Zwierzątko urodziło się 10 czerwca, ale dopiero teraz jego opiekunowie uznali, że jest gotów na debiut przed oczami gości. Pralinek - bo tak nazwali go opiekunowie - należy do gatunku pandy czerwonej, zwanej mniejszą.
Gdy się urodził, ważył niecałe 100 gram. Miesiąc później, jego waga wzrosła sześciokrotnie, i teraz jest już całkiem dużym przedstawicielem swojego gatunku.
Francuskie korzenie
Jego rodzice, Pandora i Maiko, urodzili się we francuskim ogrodzie zoologicznym.
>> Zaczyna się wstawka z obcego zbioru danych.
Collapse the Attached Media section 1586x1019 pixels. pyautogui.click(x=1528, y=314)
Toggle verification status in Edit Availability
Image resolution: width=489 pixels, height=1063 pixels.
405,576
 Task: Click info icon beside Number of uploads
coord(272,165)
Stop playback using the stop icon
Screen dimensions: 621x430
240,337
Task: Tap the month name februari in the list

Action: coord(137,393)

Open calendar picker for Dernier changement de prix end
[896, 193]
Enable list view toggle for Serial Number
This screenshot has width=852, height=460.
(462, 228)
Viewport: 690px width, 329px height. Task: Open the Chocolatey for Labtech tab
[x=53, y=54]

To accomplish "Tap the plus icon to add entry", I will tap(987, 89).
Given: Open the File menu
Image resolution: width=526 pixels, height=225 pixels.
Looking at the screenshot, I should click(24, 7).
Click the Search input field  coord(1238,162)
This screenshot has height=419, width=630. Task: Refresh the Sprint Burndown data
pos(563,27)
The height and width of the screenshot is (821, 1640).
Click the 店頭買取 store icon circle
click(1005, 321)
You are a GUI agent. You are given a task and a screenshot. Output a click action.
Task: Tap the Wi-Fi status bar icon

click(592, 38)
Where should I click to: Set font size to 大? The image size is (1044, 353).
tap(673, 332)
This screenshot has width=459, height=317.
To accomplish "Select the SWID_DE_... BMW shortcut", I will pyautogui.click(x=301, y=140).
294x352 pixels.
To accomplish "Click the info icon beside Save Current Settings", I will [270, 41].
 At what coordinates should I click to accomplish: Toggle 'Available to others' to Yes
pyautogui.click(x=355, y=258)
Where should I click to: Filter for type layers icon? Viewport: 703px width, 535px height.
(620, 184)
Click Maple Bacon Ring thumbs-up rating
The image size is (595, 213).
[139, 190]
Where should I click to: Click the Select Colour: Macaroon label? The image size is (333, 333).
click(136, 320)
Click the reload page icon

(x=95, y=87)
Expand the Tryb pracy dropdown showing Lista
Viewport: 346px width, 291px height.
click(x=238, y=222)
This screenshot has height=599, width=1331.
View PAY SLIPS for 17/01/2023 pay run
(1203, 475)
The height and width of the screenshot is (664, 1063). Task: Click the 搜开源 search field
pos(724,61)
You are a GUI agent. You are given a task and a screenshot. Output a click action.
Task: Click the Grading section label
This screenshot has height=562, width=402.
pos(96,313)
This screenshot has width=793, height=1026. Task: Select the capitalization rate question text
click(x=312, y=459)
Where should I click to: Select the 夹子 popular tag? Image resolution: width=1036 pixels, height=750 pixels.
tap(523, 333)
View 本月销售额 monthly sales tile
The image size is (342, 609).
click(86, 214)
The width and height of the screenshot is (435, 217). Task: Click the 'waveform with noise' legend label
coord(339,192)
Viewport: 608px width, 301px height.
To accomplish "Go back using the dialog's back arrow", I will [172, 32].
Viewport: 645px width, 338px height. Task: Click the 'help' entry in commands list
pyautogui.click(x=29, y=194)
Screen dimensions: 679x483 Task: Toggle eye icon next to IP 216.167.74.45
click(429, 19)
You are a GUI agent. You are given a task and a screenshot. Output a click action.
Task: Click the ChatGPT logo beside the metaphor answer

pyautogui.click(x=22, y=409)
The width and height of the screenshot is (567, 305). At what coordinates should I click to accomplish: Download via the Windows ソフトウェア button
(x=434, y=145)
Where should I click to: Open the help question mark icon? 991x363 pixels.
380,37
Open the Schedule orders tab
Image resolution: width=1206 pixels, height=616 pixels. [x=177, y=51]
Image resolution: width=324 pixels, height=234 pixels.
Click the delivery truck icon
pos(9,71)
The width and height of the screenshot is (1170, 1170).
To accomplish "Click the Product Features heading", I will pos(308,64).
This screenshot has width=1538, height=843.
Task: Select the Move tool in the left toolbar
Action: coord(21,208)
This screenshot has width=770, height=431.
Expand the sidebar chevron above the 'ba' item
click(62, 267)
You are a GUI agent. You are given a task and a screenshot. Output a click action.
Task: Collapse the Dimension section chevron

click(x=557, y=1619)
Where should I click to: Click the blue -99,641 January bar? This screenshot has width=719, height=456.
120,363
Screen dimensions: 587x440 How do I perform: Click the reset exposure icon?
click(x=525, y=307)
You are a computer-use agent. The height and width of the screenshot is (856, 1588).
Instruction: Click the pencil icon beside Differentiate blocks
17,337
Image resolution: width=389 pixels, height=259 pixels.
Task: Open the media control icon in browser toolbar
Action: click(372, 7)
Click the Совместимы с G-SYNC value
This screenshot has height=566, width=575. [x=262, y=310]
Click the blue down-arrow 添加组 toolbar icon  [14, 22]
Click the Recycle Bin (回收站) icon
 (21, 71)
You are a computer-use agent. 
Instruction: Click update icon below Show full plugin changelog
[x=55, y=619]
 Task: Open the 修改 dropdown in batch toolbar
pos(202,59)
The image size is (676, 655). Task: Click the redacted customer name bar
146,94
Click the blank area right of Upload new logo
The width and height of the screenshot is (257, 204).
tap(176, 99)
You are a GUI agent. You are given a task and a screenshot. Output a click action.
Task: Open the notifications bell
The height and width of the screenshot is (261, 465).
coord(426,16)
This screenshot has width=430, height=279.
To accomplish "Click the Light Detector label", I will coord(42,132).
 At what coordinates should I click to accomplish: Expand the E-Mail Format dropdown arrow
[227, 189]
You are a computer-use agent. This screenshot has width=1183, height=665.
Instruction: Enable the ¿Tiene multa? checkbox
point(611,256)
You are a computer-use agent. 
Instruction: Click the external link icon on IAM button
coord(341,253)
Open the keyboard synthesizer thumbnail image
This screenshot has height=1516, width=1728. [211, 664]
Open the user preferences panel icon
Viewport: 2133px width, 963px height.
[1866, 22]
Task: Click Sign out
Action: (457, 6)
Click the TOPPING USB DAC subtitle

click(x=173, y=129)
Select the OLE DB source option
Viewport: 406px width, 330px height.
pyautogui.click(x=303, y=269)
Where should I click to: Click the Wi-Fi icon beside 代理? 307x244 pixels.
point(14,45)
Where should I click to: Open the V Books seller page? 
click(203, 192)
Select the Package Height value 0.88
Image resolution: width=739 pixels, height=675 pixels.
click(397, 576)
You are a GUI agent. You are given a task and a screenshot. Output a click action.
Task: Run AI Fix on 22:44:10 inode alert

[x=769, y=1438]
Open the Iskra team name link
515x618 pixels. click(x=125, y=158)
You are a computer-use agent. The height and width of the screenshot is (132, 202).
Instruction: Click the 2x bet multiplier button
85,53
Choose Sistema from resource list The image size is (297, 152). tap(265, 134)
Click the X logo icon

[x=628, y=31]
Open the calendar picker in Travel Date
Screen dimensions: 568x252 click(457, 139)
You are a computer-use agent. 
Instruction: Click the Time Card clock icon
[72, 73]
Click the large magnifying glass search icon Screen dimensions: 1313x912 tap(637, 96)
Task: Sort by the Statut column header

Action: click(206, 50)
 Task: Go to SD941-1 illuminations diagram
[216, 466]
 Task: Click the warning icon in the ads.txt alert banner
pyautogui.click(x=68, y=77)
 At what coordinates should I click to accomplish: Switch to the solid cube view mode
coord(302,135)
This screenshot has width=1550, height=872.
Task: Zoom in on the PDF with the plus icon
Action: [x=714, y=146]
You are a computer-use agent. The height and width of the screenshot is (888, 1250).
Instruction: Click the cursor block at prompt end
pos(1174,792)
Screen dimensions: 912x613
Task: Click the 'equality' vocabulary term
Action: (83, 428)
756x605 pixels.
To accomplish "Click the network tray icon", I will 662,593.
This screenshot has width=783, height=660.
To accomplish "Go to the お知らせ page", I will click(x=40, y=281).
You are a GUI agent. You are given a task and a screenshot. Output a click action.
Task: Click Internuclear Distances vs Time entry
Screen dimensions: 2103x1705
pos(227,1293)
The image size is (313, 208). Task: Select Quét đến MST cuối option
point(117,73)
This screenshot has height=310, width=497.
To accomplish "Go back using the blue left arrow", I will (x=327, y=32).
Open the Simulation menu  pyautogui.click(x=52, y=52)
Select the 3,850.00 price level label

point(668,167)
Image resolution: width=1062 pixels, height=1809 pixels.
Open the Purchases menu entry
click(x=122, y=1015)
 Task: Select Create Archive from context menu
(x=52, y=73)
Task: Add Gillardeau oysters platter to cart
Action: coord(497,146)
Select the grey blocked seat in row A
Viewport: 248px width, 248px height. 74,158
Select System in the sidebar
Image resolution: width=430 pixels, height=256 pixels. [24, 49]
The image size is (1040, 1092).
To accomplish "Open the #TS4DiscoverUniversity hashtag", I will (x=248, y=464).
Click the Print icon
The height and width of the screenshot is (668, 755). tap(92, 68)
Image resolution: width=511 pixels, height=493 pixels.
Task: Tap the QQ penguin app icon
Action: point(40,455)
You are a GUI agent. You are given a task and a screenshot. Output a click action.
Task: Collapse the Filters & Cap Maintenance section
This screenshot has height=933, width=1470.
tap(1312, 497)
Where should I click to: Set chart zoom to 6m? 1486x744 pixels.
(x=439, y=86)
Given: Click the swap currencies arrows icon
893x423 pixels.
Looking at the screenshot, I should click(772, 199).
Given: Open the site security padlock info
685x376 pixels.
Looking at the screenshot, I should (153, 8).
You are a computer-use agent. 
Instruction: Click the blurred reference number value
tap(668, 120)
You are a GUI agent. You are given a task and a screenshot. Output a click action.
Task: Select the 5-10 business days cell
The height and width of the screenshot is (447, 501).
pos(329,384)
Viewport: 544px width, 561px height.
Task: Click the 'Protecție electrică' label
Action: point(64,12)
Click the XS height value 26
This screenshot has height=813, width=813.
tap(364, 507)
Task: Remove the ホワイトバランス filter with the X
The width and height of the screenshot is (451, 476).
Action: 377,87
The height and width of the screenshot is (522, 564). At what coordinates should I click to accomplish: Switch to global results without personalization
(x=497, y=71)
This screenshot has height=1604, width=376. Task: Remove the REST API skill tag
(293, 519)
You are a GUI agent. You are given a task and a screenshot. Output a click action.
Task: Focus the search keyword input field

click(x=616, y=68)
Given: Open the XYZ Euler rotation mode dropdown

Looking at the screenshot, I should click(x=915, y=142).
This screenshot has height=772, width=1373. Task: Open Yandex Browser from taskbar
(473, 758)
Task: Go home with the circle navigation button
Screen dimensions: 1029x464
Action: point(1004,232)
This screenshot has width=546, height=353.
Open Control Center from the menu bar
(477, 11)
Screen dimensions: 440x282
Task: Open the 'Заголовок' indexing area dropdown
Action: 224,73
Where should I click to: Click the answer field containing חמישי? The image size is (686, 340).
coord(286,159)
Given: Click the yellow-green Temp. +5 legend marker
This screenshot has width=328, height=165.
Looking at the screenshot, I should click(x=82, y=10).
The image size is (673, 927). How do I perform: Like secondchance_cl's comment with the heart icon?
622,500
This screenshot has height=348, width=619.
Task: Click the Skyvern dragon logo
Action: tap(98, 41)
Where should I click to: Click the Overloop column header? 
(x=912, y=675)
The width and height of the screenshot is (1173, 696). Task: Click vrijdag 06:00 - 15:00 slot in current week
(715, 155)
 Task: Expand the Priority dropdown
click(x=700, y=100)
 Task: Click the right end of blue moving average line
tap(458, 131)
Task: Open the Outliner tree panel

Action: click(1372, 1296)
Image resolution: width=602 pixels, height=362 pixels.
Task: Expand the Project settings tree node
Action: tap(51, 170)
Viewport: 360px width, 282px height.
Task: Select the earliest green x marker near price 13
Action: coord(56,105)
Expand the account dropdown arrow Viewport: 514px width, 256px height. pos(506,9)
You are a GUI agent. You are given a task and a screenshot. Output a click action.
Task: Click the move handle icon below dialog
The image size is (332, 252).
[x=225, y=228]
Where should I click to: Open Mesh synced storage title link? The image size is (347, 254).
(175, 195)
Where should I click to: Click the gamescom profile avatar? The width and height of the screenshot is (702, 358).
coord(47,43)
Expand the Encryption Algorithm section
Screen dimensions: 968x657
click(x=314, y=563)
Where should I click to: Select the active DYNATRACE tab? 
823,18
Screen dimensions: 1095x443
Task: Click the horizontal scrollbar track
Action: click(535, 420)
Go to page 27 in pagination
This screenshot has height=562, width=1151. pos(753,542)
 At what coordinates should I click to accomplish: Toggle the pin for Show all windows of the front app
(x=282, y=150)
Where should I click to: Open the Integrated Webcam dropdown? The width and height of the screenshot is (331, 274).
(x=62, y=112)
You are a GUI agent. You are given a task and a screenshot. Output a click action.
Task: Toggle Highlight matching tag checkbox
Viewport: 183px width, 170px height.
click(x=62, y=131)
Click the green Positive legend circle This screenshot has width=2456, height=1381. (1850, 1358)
Do ogrodu w Littlehampton przybyli w 2011 roku. To gatunek dość dobrze czujący się w niewoli. Przyzwyczajają się do ludzi i nie są wobec nich agresywne.
Zagrożone wyginięciem
Dorosłe osobniki dorastają do wagi około dwóch kilo. Są gatunkiem zagrożonym, a polowanie na nie jest absolutnie zabronione. Mimo to, często padają ofiarą kłusowników ze względu na przepiękne umaszczenie - ich futro jest bardzo cenione na czarnym rynku. Na wolności można je spotkać w Nepalu, Birmie i Chinach.